I found a bunch of wood carving knives on ebay. I'm brand new to this. Which ones should I choose?

http://www.ebay.com/itm/United-Cutlery-Whittlin-Jack-Wood-Carving-Knife-7-in-Length-UC0423-NEW/171694014345?_trksid=p2047675.c100005.m1851&_trkparms=aid%3D222007%26algo%3DSIC.MBE%26ao%3D1%26asc%3D28772%26meid%3D00038e05bc3b464ca4d244acb83fa8df%26pid%3D100005%26rk%3D2%26rkt%3D6%26sd%3D171695483463&rt=nc

http://www.ebay.com/itm/231485020515?_trksid=p2055119.m1438.l2649&ssPageName=STRK%3AMEBIDX%3AIT

http://www.ebay.com/itm/Walnut-Hollow-Carving-Knife-each/171695483463?_trksid=p2047675.c100005.m1851&_trkparms=aid%3D222007%26algo%3DSIC.MBE%26ao%3D1%26asc%3D28772%26meid%3Df1ea22d7f3ee4996a6d9e97bbb6b8b03%26pid%3D100005%26rk%3D6%26rkt%3D6%26sd%3D331472364941&rt=nc

I'm planning on carving with just one knife-not like 12. What are your opinions?


----------



## Bluepine38 (Dec 14, 2009)

One of the carvers in the local club only uses a very sharp jackknife for carving.

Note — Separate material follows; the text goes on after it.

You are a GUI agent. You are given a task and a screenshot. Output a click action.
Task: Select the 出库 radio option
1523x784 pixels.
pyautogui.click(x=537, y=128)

The knife one of us 
would choose, may not even be one that would fit your hand. You are going to have to try a few to
find one that will work for you.


----------



## kelvancra (May 4, 2010)

While it doesn't show, I'm pretty sure I managed to hit the "like" button, Bluepine.


----------



## CV3 (Mar 3, 2015)

Ramelson is the only name I know. While their tools are not bad my experience has been they did not have a ready to work edge. I would suggest if you are just planing to have one knife that you consider One known for being a good carving knife, there are really great knives out there for under $35. Helvie, Drake, Pfeil, and others. 
Check out Woodcraft ,Chippingaway, smokymountain woodcarvers, Woodcarvers supply are a few good suppliers.
Randy


----------